[What the task requires]: In the article on video games with mind-blowing graphics, which company made Quake?

[Document section]:

####################

Video game graphics have come a long way and people expect a lot from developers in this day and age. This generation, we saw games like  God of War and Horizon Zero Dawn turn that graphical fidelity up to 11 and produce mind-blowing graphics. I’ve been an avid gamer for over 25 years now and looking back, it got me thinking which games had graphics that blew me away when they first released.

Looking at the top seven games that had mind-blowing graphics on release makes you wonder just how video games will look 10 years from now and why people are complaining about a puddle in Marvel’s Spider-Man. Check out the seven games below and why their graphics completely blew us away when they first released.


Those who haven’t been playing video games for all that long might not remember, but before June 1996, first-person shooters had characters and enemies portrayed via sprites in a game. There weren’t fully 3D enemies in the likes of Duke Nukem 3D, DOOM or any of the others, until the release of Quake that is. id Software revolutionized the FPS genre with Quake in more ways than one. At the time, Quake’s fully 3D rendered enemies, objects and environments left nothing to be desired. At the time, Quake’s full 3D world was a marvel to behold and made use of Polygons to render enemies, guns and even those Nailgun bullets.

####################

[Information shown]:
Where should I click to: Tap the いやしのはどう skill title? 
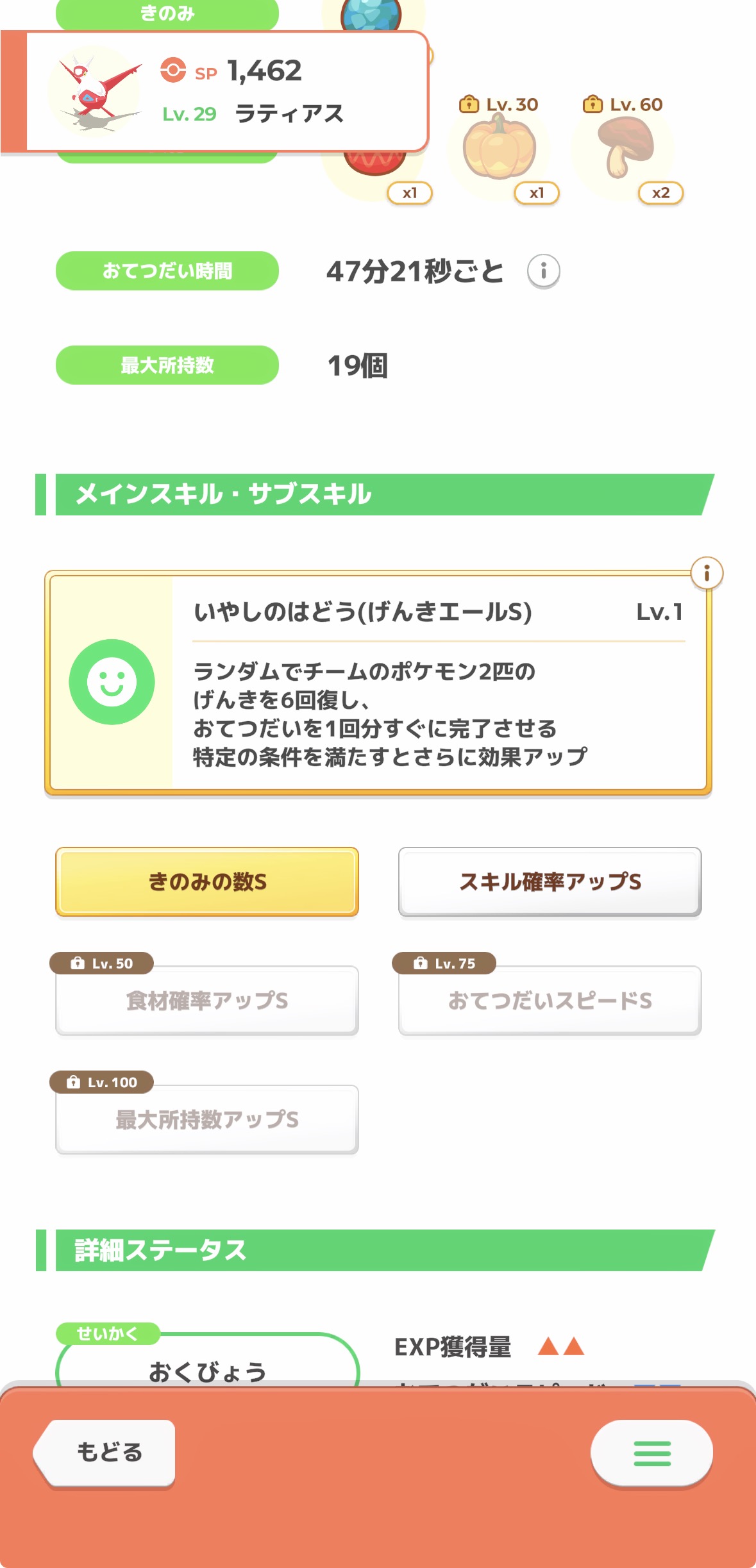tap(363, 612)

####################

[Answer for the task]: id Software